Aber Forster ist nicht sehr zufrieden – und trauert sogar ein bisschen der vergangenen Wohnungsbau-Flaute nach. „Da gibt es zwar insgesamt weniger Aufträge. Aber wenn Wohnungen nicht so gefragt sind, dann müssen Sie Qualität liefern. Jetzt dagegen lässt sich jede Wohnung verkaufen oder vermieten. Und das senkt das Niveau.“
Schlampigen Bauherren machen es viele Abnehmer allzu leicht. „Ich kenne Wohnungen für 4.000 Euro pro Quadratmeter, die die Leute blind kaufen. Der typische Erwerber so einer Wohnung ist Mitte 30, hat vielleicht 600.000 Euro geerbt, begnügt sich mit einer Baubeschreibung auf einem DIN-A4-Blatt und nimmt alles ab, was an der Oberfläche chic wirkt.“ Solches Verhalten verführe Planer und Bauherren zur Schlamperei. „Je teurer die Adresse, desto schlechter die Architektur“, hat Forster festgestellt. „Da baut man heute mit immens viel Geld die Sanierungsfälle von morgen.“ Nebenbei ärgern ihn die bizarren Honorare: „Oft verdient der Makler mit zwei Besichtigungsterminen mehr Provision als der Architekt für monatelange Planung.“
Hat der Makler eine teure Wohnung vom Plan weg verkauft, dann beginnt bei Erwerbern das große Individualisieren. „Solche Eigentumsprojekte sind für uns ein Horror. Die Arbeit ist wegen der ganzen Sonderwünsche extrem aufwendig und rechnet sich dann nicht.“ Halb ehrfürchtig und halb mitleidig sagt Forster: „Ich bewundere Kollegen, die sich mit privaten Kunden beschäftigen. Mein Ding ist es nicht, mit der Dame des Hauses über ihre ganz persönlichen Dinge zu sprechen.“ Auch Baugruppen und -gemeinschaften sind nicht seins. „Ich finde das zwar eine tolle Sache, dass es das gibt.

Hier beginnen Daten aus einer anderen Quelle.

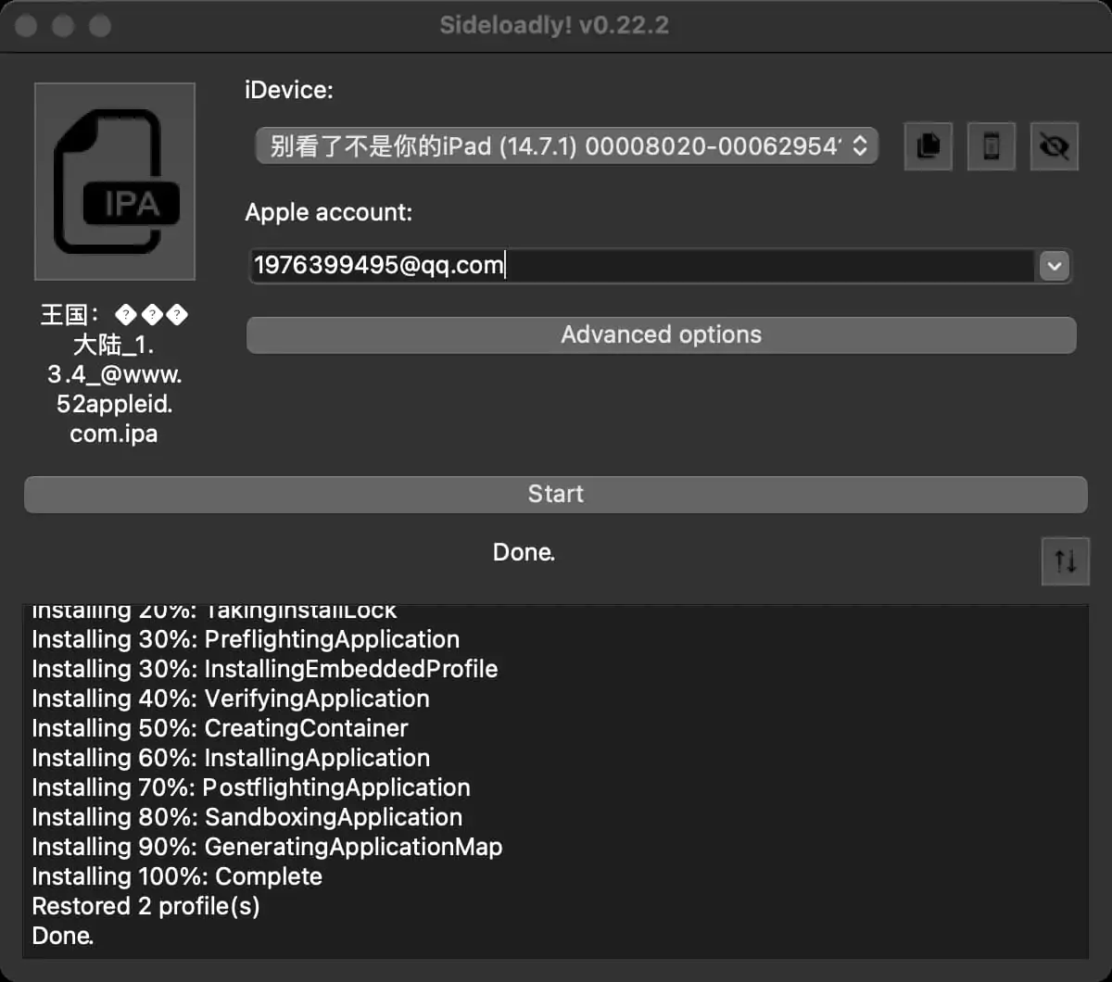
Task: Click the Restored 2 profiles log entry
Action: [145, 906]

Aber sie umfassen vielleicht ein Prozent des Marktes. Damit können wir keine Stadt bauen.“
Ein Grundriss ist gut, wenn er für alle taugt
Am Eigentumsmarkt verdrießen ihn auch die oft verlangten Grundrisse. „Überall diese oberflächlich schicke Offenheit, diese riesigen zentralen Wohn-Ess-Räume“, überall die nicht davon abgetrennten, oft ins dunkle Hausinnere gequetschten Küchen. „Und dann bringen diese Zentralräume immer den Zwang zur Begegnung, auch wenn man sich mal nicht sehen oder zeigen will.“ Er selbst hat keinen Drang, die Wohnwelt jedes Mal neu zu erfinden und individuelle Raumfolgen zum Fließen zu bringen. „Ein Grundriss ist gut, wenn er 90 Prozent der Bevölkerung bedienen kann. Simple Räume, simple Prinzipien.“ Da gehe nun mal nichts über den altbekannten Mittelflur, der am Ende ins schönste und größte Zimmer der Wohnung münde.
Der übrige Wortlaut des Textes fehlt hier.